Interviewing Product Managers

Contents
1,953 words, about 11 minutes

I’ve reviewed hundreds of resumes and interviewed many dozens of product managers, both as a PM helping to vet potential teammates and as a leader designing a hiring process, writing interview questions, and ultimately making the hire/don’t-hire call.

Because PMs come from diverse backgrounds and because every company does Product Management differently, there’s no ideal interview process that works for everyone. But most great PMs share key attributes and behaviors that make them great.

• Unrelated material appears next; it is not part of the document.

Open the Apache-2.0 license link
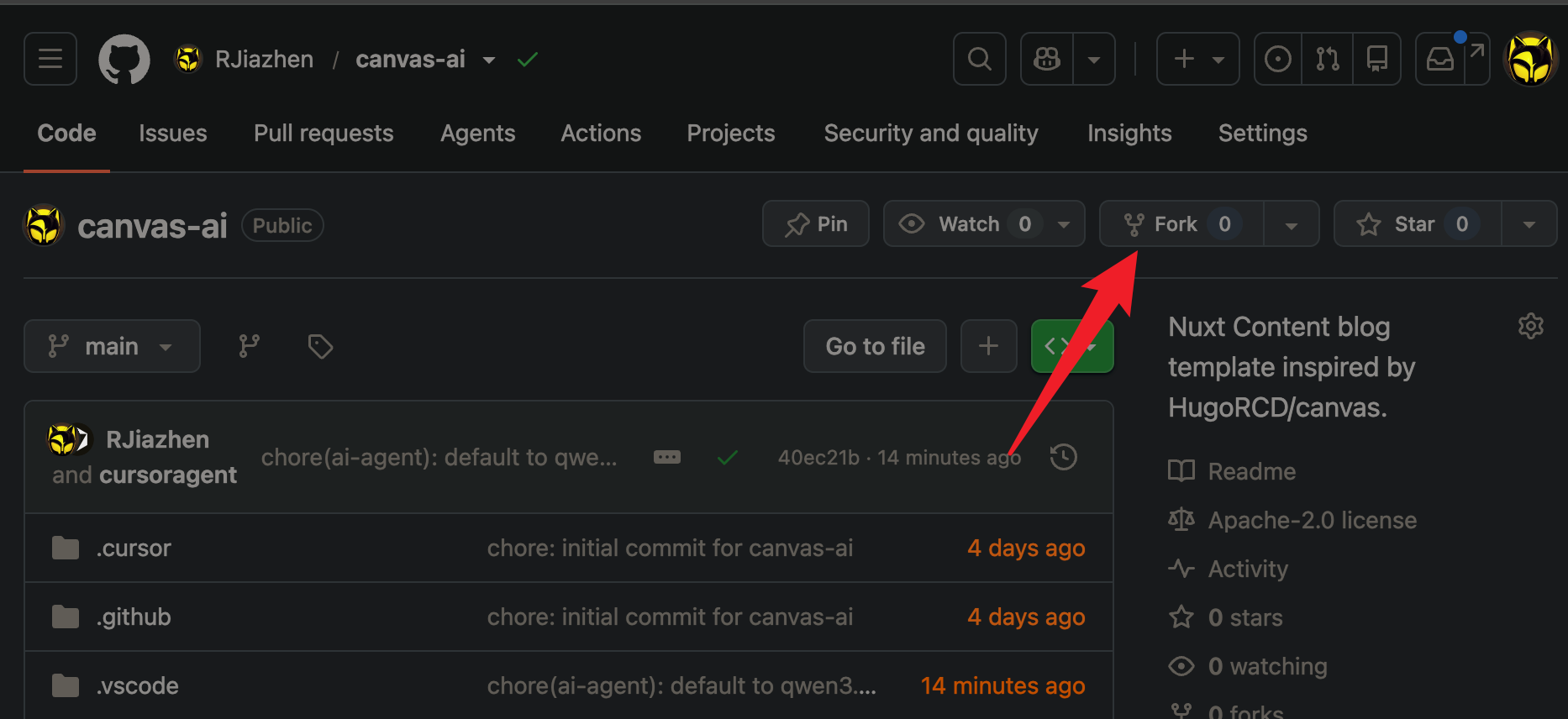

As a PM conducting interviews early in my career, I had a great boss who gave fantastic guidance for a beginner interviewer. When I stepped into a leadership role, I searched for resources to help me design our hiring process but struggled to find deep, evidence-based, PM-focused content. Most of it was fluff more focused on SEO keywords than on doing any real guidance.

So I learned the hard way — by doing.

Over time, I’ve honed a number of interview questions (scenarios, really) I believe get to the heart of these attributes and behaviors. Responses to scenarios like these are difficult to rehearse, since they’re unpredictable and since good interviewers can ramp the difficulty of the scenario when candidates respond well.

Now that I’ve moved on to a new company and no longer use these questions, I thought I might share them.

This particular scenario tests a PM’s ability to work cross-functionally, to prioritize, and to achieve buy-in for a proposal, in addition to gauging the “softer” skills needed to be a great product manager.

One could of course test these abilities through behavioral questions of the “tell me about a time when…” variety, and I often do as a supplement to the scenario below. In my experience, however, questions about a candidate’s history are easier to practice for, and they make the interview more confrontational and less collaborative because they require the interviewer to question the candidate’s real-life decisions.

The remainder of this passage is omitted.